My opinion is that if the messiah called sinners to justice instead of giving us a ton of space for repentance we wouldn’t be here.
I don’t mind answering the rest of your post, but I want an answer to the above.
Vinny37 said: [the raw data is better synthesised, fine-tuned. God does not sleep or slumber; Jesus slept and slumbered.
Heiser noted the various uses of the elohim/theos word. The NT emphasis on God/Theos is the father (the Logos was with God the father: Jhn.1:1). But with Athanasius we can see that the logos was theos in substance/ousia (Jhn.1:1). The logos is noncarnate, but the logos (a.k.a. God the son) began an incarnate mode, viz Jesus (Jhn.1:14). Jesus began about 6 BC, a human man and mission which was not complete in suffering (τελειω/τελειō: Heb.5:9) until his obedience even to death on the cross (Heb.12:2). Always sinless, he matured as a human being (Lk.2:52; Heb.5:8), operating not by his own deificity (NIV: Php.2:6) but by the deity of the spirit (Mt.12:28).]
No. John’s point is the Word from the beginning never stopped being the Word in a flesh body. The king of the universe only appeared weak because he showed everyone weaker than him mercy.
His suffering isn’t complete until the last believer is martyred. In a crazy way it’s comical how the devil wants us to see Christ’s church as vulnerable...weak. The way the world views strength...Whoever has the biggest bomb…army…kills the most…blah blah blah. What would happen if we were really dressed for a fight in the battle gear described in Eph.6? Who would win and what would that fight look like to an unbeliever?]
Please quote in context. [The basic mistake] I spoke of was in the context of understanding the ontology of Jesus—the Q you had posed. You throw in a different context, then upbraid my stupidity! Hardly fair, but let’s move on.
You ask me to opine outcomes had Jesus successfully defended himself before Pilate. A fascinating Q. Would the Second Adam have opened up his mouth in selfishness, thus the stream (God the son incarnate) rebelling against its source (God the son noncarnate), a civil war? From your context I suspect you are merely asking vis-à-vis humanity at least as represented by you & I, mulling with the ideas of justice & mercy (God is both just and merciful), perhaps even hoping for a Gotcha moment.
For Christ’s part, he knew he had in mercy to through injustice—asking neither for justice nor for mercy—defeat death if he was to help us in the best possible way.

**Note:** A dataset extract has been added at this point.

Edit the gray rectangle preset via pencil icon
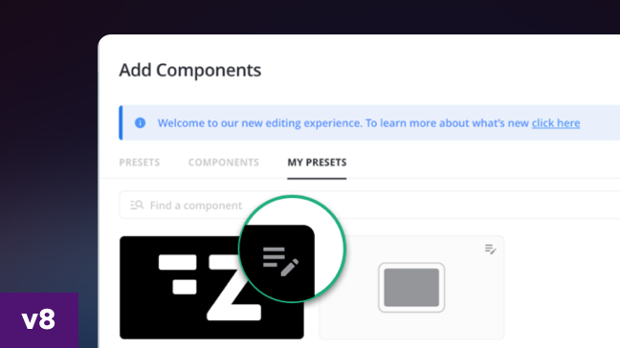This screenshot has width=620, height=348. (x=490, y=250)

Unlike Pilate (in context), he neither calls us to justice nor to injustice, but in justice and mercy calls on us to repent of rejection and to enter life with him in mortal life, as members of his messianic community (Jhn.17:3). This eternal life is possible (as is everlasting life to come) because his father cried Crucify, crucify, handing his son over to the cross (Gen.50:20), opening up the global, perhaps universal, atonement. Had that atonement not been, Christian life would not have been, nor our ultimate life with God beyond the portending veil. However the logos-
incarnate had been matured—learned human obedience—through suffering and was ready for crucifixion: “…at just the right time, when we were still powerless, Christ died for the ungodly” (NIV: Rm.5:6). BTW Jesus being human was weak: Apollinarius and the docetists were wrong.